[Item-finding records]
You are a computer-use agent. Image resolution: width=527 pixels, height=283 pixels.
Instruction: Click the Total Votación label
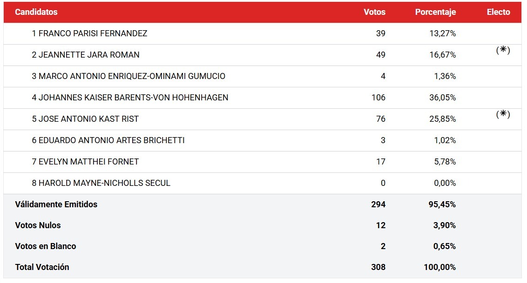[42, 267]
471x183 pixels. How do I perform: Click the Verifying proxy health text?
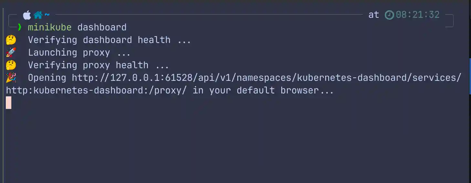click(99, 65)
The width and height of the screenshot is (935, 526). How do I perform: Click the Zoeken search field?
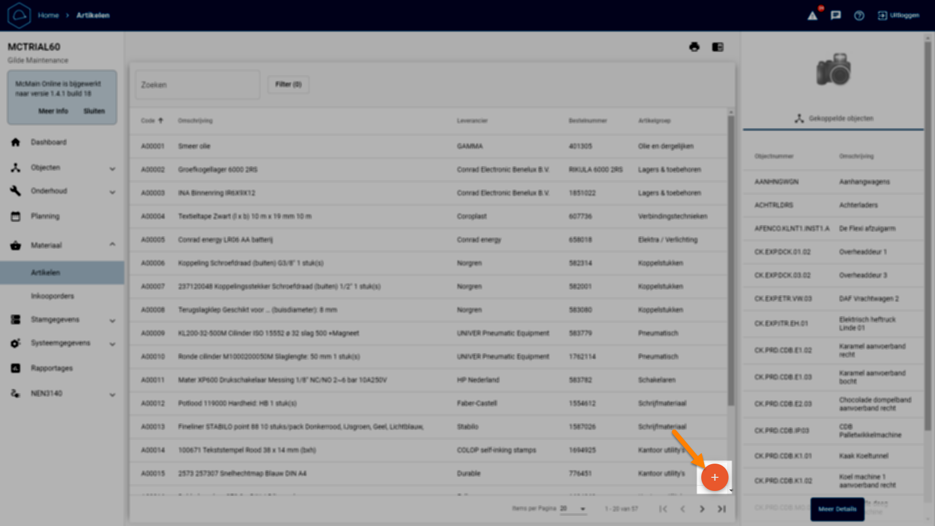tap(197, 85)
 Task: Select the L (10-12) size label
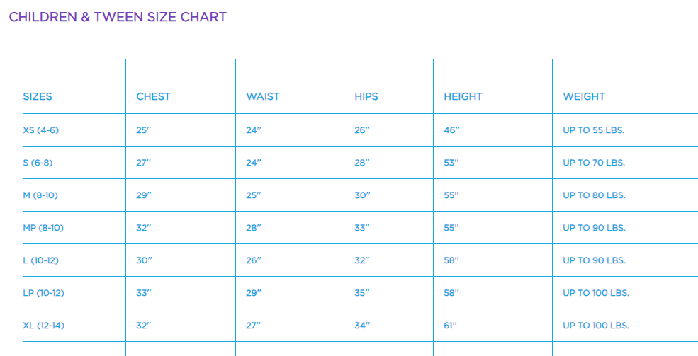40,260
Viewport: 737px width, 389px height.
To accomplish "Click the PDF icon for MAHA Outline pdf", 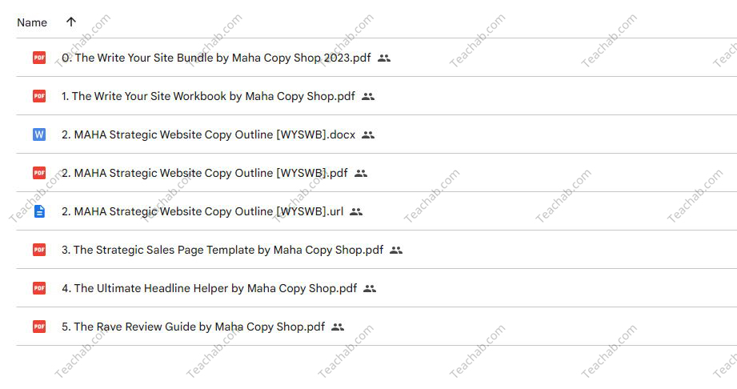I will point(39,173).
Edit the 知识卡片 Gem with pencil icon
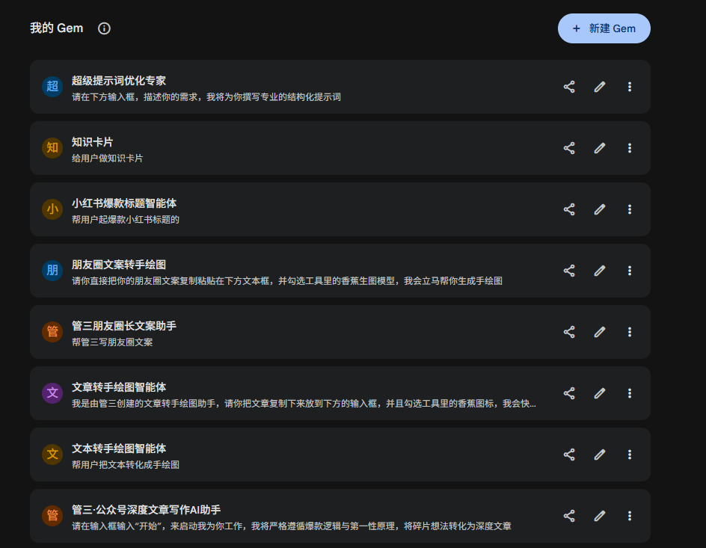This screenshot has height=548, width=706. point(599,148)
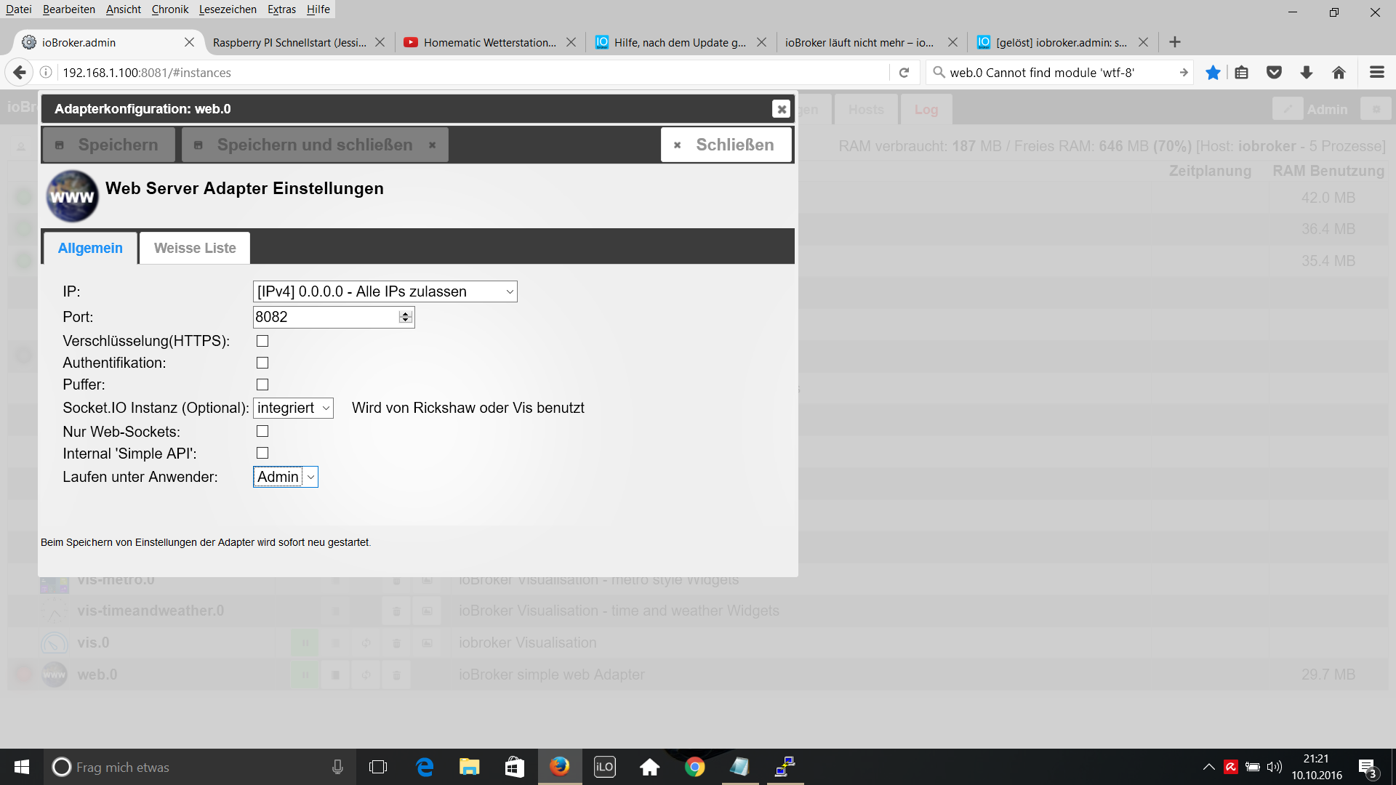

### Exercise directions:
Please write out the records from their start through the line holding "click(99, 65)", inclusive, switching "pixels" to "px" and changing nothing else. Leave the pictures out of your answer.

### Written reply:
You are a computer-use agent. Image resolution: width=527 px, height=283 px.
Instruction: Click the Total Votación label
[42, 267]
471x183 px. How do I perform: Click the Verifying proxy health text?
click(99, 65)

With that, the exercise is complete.